Assignment
Only one stretch of the data is wanted: the line containing "Instruction: Click the", the line containing "Click the fit", and every line between them, copied exactly.

◆ ◆ ◆ ◆

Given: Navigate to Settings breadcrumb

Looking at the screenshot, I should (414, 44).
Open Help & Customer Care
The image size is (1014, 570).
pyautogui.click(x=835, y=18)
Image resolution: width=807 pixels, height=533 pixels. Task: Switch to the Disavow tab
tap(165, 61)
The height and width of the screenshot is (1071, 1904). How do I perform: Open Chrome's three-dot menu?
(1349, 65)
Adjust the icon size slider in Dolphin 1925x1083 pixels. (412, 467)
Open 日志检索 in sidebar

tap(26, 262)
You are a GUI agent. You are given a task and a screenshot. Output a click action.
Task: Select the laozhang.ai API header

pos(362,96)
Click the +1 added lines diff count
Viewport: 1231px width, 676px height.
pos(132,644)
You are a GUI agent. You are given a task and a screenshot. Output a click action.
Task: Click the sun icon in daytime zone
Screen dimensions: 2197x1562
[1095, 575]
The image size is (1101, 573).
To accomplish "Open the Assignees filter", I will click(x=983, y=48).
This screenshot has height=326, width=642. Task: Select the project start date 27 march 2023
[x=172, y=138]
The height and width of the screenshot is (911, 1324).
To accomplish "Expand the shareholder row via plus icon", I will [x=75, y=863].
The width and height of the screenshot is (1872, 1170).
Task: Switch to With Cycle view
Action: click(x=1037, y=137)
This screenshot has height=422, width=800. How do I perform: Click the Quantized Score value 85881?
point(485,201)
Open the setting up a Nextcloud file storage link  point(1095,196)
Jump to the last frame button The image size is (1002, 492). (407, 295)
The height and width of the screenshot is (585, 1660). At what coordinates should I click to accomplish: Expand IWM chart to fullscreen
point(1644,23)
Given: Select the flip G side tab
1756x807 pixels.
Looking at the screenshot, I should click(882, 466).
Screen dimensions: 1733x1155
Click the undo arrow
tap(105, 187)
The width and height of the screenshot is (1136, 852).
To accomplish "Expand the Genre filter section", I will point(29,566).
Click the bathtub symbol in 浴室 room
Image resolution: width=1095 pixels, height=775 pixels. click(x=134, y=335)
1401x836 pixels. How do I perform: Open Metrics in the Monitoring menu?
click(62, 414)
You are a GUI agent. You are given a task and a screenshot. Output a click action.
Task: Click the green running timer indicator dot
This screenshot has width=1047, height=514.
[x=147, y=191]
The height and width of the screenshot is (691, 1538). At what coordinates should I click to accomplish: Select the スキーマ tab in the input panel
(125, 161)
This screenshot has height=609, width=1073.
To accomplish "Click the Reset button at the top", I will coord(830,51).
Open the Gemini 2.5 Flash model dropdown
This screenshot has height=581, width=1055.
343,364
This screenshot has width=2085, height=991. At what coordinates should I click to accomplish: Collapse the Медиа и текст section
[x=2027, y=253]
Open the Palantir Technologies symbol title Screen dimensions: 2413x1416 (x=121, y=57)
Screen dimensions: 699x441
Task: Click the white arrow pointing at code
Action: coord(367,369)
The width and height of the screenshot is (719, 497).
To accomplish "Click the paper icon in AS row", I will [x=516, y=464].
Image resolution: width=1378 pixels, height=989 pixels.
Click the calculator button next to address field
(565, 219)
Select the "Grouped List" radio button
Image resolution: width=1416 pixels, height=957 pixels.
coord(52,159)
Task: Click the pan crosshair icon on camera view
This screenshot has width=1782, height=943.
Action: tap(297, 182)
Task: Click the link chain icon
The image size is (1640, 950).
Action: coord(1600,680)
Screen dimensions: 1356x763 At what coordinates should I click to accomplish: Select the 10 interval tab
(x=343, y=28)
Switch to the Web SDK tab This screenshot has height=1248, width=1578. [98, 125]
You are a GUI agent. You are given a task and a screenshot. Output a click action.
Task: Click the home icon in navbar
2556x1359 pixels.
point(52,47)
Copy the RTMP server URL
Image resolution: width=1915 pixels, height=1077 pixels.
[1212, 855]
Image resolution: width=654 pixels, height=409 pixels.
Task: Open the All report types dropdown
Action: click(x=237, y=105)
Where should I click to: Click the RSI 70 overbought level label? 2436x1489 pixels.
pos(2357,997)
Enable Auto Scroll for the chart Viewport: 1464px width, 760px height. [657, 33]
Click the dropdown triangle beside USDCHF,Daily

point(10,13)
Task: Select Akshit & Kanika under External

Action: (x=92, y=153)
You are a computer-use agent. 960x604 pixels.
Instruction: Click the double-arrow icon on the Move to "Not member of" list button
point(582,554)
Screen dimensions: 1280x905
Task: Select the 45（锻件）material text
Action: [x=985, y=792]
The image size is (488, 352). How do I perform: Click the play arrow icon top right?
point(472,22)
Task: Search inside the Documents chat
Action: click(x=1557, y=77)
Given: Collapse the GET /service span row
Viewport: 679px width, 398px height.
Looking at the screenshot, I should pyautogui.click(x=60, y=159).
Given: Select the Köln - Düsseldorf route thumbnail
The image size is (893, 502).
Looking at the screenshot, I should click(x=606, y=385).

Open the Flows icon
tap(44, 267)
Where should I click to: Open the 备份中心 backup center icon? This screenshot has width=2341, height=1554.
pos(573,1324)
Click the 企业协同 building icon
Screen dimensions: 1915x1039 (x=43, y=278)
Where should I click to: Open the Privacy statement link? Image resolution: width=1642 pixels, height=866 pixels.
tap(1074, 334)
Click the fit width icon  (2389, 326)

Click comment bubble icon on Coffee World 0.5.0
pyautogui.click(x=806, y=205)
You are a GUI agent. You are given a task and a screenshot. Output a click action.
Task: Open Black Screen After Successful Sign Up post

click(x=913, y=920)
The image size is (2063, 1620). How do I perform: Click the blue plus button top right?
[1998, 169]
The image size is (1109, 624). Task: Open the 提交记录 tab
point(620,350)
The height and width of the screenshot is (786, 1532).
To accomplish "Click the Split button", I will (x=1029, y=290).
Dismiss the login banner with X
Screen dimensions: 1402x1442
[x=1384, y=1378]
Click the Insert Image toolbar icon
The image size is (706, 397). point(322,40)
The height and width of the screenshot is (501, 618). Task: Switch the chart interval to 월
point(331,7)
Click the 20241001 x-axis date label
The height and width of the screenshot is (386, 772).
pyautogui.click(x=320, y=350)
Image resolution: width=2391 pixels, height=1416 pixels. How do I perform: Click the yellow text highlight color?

◆ ◆ ◆ ◆

Response
Instruction: Click the double-arrow icon on the Move to "Not member of" list button
point(582,554)
Screen dimensions: 1280x905
Task: Select the 45（锻件）material text
Action: [x=985, y=792]
The image size is (488, 352). How do I perform: Click the play arrow icon top right?
point(472,22)
Task: Search inside the Documents chat
Action: click(x=1557, y=77)
Given: Collapse the GET /service span row
Viewport: 679px width, 398px height.
Looking at the screenshot, I should pyautogui.click(x=60, y=159).
Given: Select the Köln - Düsseldorf route thumbnail
The image size is (893, 502).
Looking at the screenshot, I should click(x=606, y=385).

Open the Flows icon
tap(44, 267)
Where should I click to: Open the 备份中心 backup center icon? This screenshot has width=2341, height=1554.
pos(573,1324)
Click the 企业协同 building icon
Screen dimensions: 1915x1039 (x=43, y=278)
Where should I click to: Open the Privacy statement link? Image resolution: width=1642 pixels, height=866 pixels.
tap(1074, 334)
Click the fit width icon  (2389, 326)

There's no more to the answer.